Ask a smart home device for the weather forecast and it takes a few seconds for the device to respond. One reason for this latency is that connected devices don’t have enough memory or power to store and run the massive machine learning models needed for the device to understand what a user is asking of it. The model is stored in a data center, which can be hundreds of miles away, where the answer is calculated and sent to the device.
MIT researchers have developed a new method for computing directly on these devices that drastically reduces this latency. Their technique offloads the memory-intensive steps of running a machine learning model to a central server, where components of the model are encoded onto lightwaves.
The waves are transmitted via fiber optics to a connected device, allowing tons of data to be sent across a network at lightning speed. The receiver then uses a simple optical device that quickly performs calculations using the parts of a model carried by these light waves.
This technique results in more than a hundredfold improvement in energy efficiency compared to other methods. It could also improve security since a user’s data doesn’t have to be transmitted to a central location for computation.
This method could allow a self-driving car to make real-time decisions while using only a tiny percentage of the energy currently required by power-hungry computers. It could also allow a user to have zero-latency entertainment with their smart home device, use live video processing over cellular networks, or even enable high-speed image classification on a spacecraft millions of miles from Earth.
“Anytime you want to run a neural network, you have to run the program, and how fast you can run the program depends on how fast you can run the program from memory. Our pipeline is huge – it’s equivalent to sending a full-length film over the Internet about every millisecond. That’s how fast data comes into our system. And that’s how fast it can calculate,” says senior author Dirk Englund, an associate professor in the Department of Electrical and Computer Science (EECS) and a member of the MIT Research Laboratory of Electronics.
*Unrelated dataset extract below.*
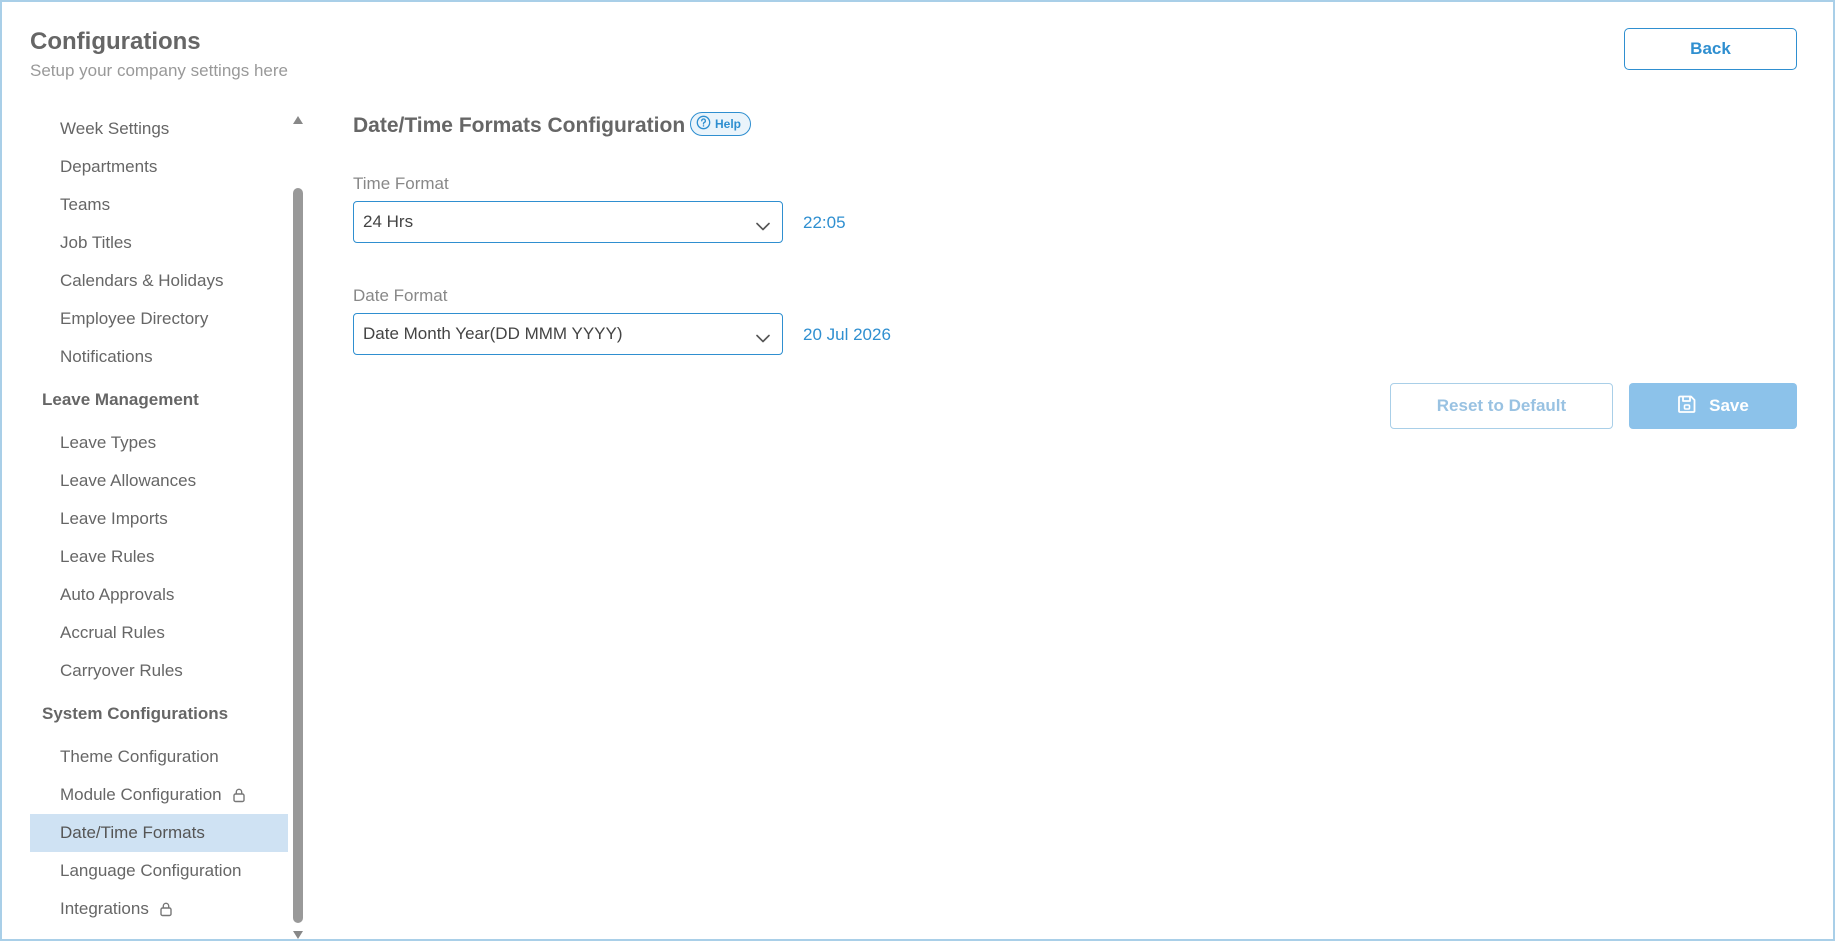 The height and width of the screenshot is (941, 1835). I want to click on sidebar-item-label: Notifications, so click(106, 356). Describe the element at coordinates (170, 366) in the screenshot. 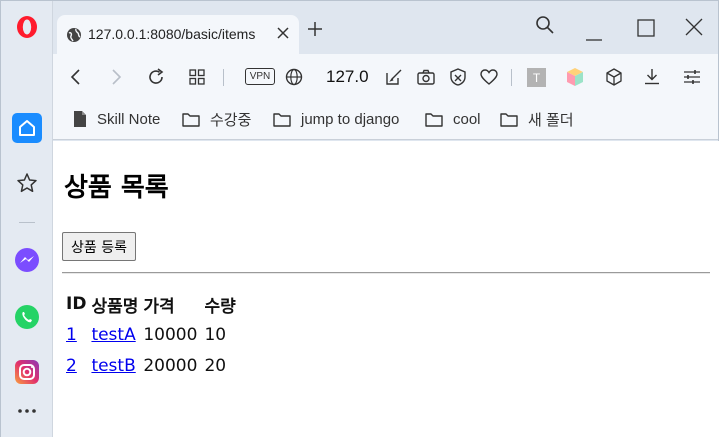

I see `item-price: 20000` at that location.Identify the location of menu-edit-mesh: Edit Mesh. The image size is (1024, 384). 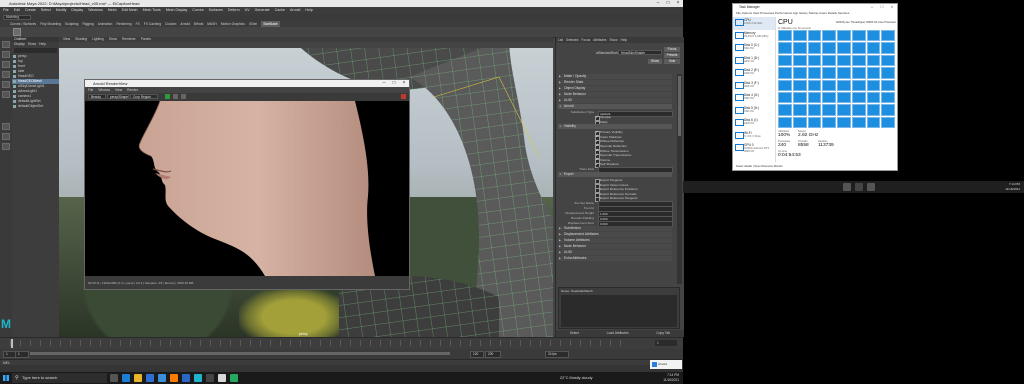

Alongside Englund, lead author and EECS student Alexander Sludds is involved in the work; EECS student Saumil Bandyopadhyay, research scientist Ryan Hamerly, and others from MIT, MIT Lincoln Laboratory, and Nokia Corporation. The research results will be published in Science.
Neural networks are machine learning models that use layers of connected nodes, or neurons, to recognize patterns in data sets and perform tasks like classifying images or recognizing speech. However, these models can contain billions of weight parameters, which are numeric values that transform input data when processed. These weights must be stored. At the same time, the data transformation process involves billions of algebraic calculations that require a lot of power to perform.
The process of retrieving data (in this case, the neural network weights) from memory and transferring it to the parts of a computer that do the actual computation is one of the biggest limiting factors for speed and power efficiency, says Sludds.
“So we thought, why don’t we take all that heavy lifting — the process of pulling billions of weights out of memory — away from the Edge device and put it somewhere where we have ample access to power and storage, eh.” gives us a chance to get those weights quick?” he says.
The Netcast neural network architecture they developed involves storing weights on a central server connected to novel hardware called a smart transceiver. This intelligent transceiver, a thumb-sized chip that can receive and send data, uses a technology known as silicon photonics to pull trillions of weights from memory every second.
It receives weights as electrical signals and imposes them on light waves. Since the weight data is encoded as bits (1s and 0s), the transceiver converts it by switching lasers; A laser is switched on with a 1 and switched off with a 0. It combines these light waves and then periodically transmits them over a fiber optic network, so a client device doesn’t have to poll the server to receive them.
“Optics are great because there are many ways to transport data within optics. For example, you can stream data onto different colors of light, and that allows for much higher data throughput and bandwidth than with electronics,” explains Bandyopadhyay.
trillions per second
Once the lightwaves arrive at the client device, a simple optical component known as a broadband “Mach-Zehnder” modulator uses them to perform super-fast analog computations. Input data from the device, such as sensor information, is encoded onto the weights. Then it sends each individual wavelength to a receiver, which detects the light and measures the result of the calculation.
Researchers devised a way to use this modulator to perform trillions of multiplications per second, greatly increasing the computational speed on the device while consuming a tiny amount of power.
“To make something faster, you have to make it more energy efficient. But there is a compromise. We’ve built a system that can operate on about a milliwatt of power, but still perform trillions of multiplications per second, which is an order of magnitude gain in both speed and power efficiency,” says Sludds.
They tested this architecture by sending weights down an 86-kilometer fiber that connects their lab to MIT’s Lincoln Laboratory. Netcast enabled machine learning with high accuracy – 98.7 percent for image classification and 98.8 percent for digit recognition – at blistering speeds.
“We had to calibrate something, but I was surprised at how little work we had to do to get such high accuracy out of the box. We were able to achieve commercially relevant accuracy,” adds Hamerly.
In the future, the researchers plan to iterate the smart transceiver chip to achieve even better performance. They also want to downsize the receiver, which is currently the size of a shoebox, to the size of a single chip so it can fit on a smart device like a cellphone.
The research is funded in part by NTT Research, the National Science Foundation, the Air Force Office of Scientific Research, the Air Force Research Laboratory, and the Army Research Office.